Still, Team Obama has shown no signs of backing down, insisting -- in spite of Obama's pledge not to "spike the football" -- that the decision to authorize the top secret 2011 raid merits praise in the public space.
"I hardly think that you've seen any excessive celebration taking place here," Obama said Monday.
"The American people rightly remember what we as a country accomplished in bringing to justice somebody who killed over 3,000 of our citizens, and it's a mark of the excellence of our intelligence teams and our military teams, a political process that worked," he said. "And I think for us to use that time for some reflection, to give thanks to those who participated, is entirely appropriate, and that's what's been taking place."
Still, while debate bin Laden political will continue to swirl, polls show most Americans remain fixated on the economy as the key issue for November.
A majority -- 51 percent -- of Americans in a January 2012 ABC News/Washington Post poll said that the economy was the single most important issue in their choice for President. A paltry 2 percent picked the issue of terrorism/national security.

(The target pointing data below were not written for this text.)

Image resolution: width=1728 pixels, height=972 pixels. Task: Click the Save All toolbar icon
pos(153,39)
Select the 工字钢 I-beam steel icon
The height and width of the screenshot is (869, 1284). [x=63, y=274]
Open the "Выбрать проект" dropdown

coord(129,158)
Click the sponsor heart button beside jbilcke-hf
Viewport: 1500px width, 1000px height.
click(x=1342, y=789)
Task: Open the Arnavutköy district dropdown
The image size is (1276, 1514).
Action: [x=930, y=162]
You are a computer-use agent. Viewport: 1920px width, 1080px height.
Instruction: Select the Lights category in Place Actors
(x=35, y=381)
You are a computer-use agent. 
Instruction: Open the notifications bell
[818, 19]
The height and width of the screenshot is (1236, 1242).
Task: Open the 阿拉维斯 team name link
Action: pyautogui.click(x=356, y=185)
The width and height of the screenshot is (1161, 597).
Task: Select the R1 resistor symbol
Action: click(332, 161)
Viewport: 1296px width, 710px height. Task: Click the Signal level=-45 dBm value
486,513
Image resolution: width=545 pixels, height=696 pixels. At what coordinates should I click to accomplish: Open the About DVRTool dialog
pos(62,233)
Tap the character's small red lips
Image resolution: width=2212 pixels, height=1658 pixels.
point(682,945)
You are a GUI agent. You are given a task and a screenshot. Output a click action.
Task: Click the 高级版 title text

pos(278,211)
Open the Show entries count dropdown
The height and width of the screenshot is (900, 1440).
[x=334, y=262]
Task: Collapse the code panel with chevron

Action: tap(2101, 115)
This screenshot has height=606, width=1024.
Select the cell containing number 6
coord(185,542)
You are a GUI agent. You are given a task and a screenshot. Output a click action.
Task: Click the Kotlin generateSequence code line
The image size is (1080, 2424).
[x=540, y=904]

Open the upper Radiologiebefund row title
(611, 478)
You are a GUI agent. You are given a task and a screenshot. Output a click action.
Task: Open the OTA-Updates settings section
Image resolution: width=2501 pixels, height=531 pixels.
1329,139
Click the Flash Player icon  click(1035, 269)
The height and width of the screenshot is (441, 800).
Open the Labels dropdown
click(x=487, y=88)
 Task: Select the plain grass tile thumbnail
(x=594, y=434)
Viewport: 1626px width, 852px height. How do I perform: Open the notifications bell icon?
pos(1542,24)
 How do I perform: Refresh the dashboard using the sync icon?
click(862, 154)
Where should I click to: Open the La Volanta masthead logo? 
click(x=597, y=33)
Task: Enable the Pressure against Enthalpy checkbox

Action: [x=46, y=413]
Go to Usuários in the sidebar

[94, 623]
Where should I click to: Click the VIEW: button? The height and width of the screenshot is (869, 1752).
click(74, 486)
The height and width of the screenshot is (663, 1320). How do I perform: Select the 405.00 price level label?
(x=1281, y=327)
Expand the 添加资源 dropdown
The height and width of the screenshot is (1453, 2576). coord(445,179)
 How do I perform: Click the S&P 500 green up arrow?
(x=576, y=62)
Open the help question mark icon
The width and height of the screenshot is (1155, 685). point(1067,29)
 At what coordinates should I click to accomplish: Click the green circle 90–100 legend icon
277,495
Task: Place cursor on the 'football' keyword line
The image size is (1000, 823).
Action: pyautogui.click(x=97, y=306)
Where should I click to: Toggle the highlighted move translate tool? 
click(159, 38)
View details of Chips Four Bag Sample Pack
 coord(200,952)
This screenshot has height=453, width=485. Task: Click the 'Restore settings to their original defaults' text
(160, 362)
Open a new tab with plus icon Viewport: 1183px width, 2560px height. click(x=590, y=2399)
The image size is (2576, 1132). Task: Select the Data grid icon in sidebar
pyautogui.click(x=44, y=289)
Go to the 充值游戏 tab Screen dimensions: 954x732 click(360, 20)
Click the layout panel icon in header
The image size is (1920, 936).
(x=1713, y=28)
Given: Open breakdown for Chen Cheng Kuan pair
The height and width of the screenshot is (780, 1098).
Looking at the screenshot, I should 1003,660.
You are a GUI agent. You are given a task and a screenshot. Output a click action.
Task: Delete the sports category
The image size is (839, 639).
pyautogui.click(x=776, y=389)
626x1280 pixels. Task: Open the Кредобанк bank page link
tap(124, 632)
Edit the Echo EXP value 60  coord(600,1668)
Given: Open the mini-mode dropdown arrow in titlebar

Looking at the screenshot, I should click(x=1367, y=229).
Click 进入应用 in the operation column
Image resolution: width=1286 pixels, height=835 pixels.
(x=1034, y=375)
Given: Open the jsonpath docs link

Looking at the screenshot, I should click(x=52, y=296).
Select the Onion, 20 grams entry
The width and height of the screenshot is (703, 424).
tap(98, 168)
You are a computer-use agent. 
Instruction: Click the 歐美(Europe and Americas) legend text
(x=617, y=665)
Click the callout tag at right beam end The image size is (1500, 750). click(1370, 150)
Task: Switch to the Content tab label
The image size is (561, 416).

Eight years ago, in the first presidential campaign after the 9/11 attacks, 22 percent of Americans said terrorism was their top concern. And, while the economy was important to their vote, just 26 percent said it was their top issue in the 2004 campaign.
"This is going to be an election that's not decided or even influenced on international relations or national security. It's all about the economy," Hess said. "Unless there's some unanticipated consequence which brings it back to that very clearly -- such as another terrorist attack."
"In that case, the president can act and the opposition just stands there. It could be a good thing for Obama," he said.